この学院の生徒ならば誰もが知っている。カーシャと黒魔導教員ファウストの実験には気を付けろ。二人とも犠牲をなんとも思っていないからだ。
とくにカーシャの実験はヒドイ。
ファウストの実験はあくまで魔導に対する探究心で、ちょっぴり恋は盲目になってしまうだけなのだが、カーシャは確信的に誰かを犠牲にして弄んでいる。
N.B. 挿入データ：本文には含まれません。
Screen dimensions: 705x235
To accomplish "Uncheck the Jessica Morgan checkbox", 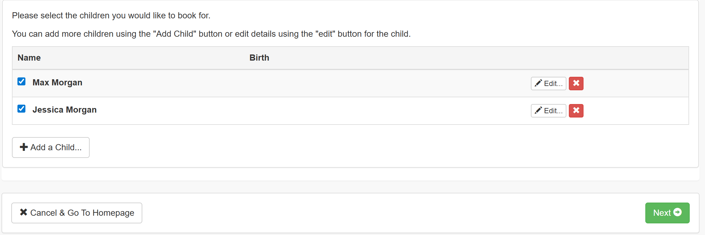I will [x=21, y=109].
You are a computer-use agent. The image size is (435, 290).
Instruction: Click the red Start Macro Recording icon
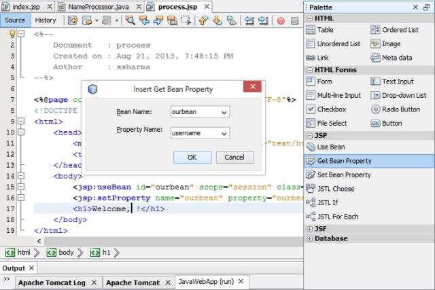pyautogui.click(x=281, y=20)
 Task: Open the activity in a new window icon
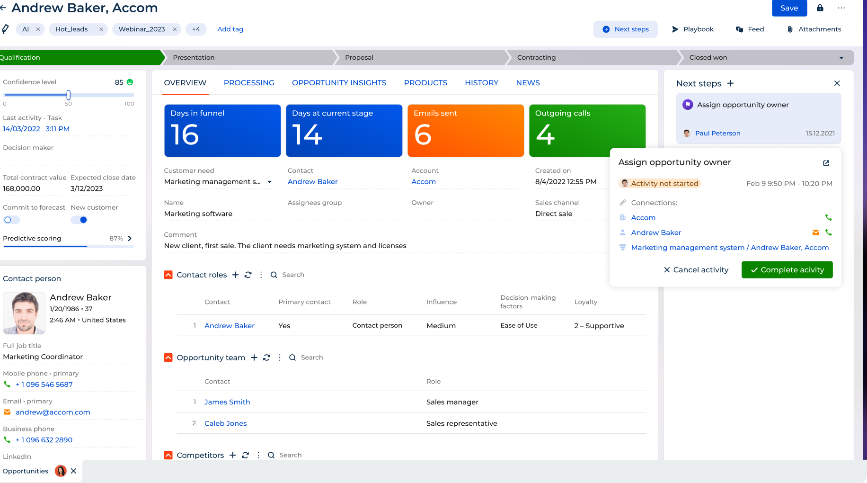pyautogui.click(x=826, y=163)
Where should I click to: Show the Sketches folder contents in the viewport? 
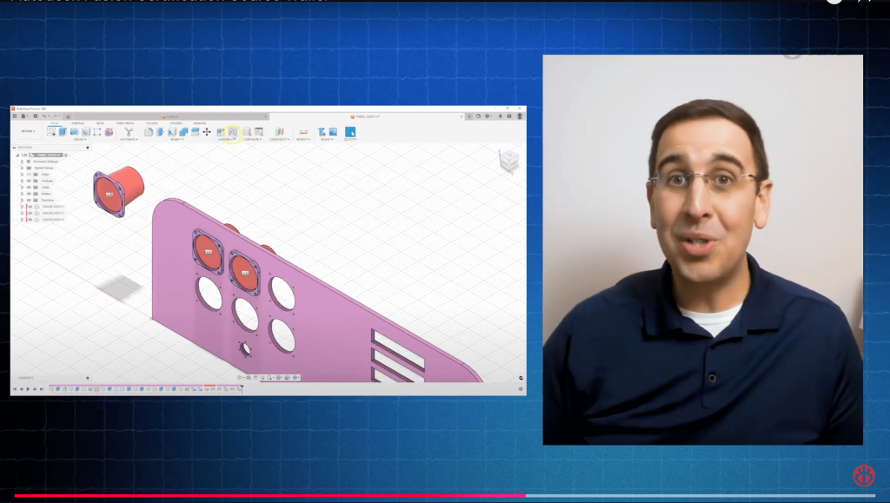[30, 200]
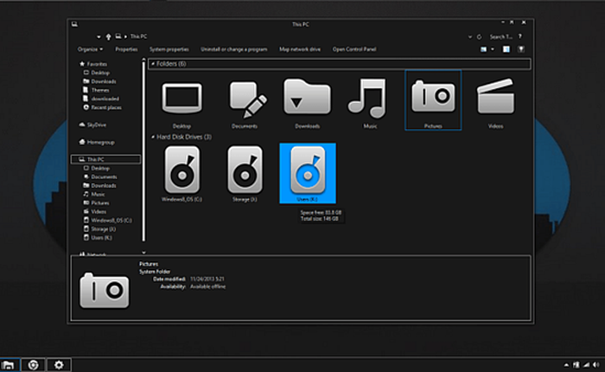605x372 pixels.
Task: Click System properties in the toolbar
Action: click(169, 49)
校内で授業をしていた生徒たちがヨーイドンで逃げ出す。
四角い箱に波線を描いたコイルをモチーフにした場所にルーちゃんが立つ。
「ここから念を送ればいいんだな?」
カーシャはルーちゃんから離れた四角い模様の中から返事を返した。
「そこで念じることによって、妾を経由して力を増幅させるのだ」
何が起ころうとしてか誰にもわからなかった。
避雷針の上からスルスルと下に降りたビビはすぐにエルザの横に駆け寄った。
「なにやってるかわかるぅ?」
質問されたエルザは困るかと思いきや、エルザにはこの幾何学模様が何であるかわかってきていた。
「これは装置に違いない。カーシャ先生の言葉から察して、念を増幅させる装置。つまり、サイコキネシス装置と言ったところだろう」
「もっと噛み砕いて説明してよ」
「超能力発生装置だ」
もっと噛み砕くと、誰でもエスパーになれちゃうよ装置。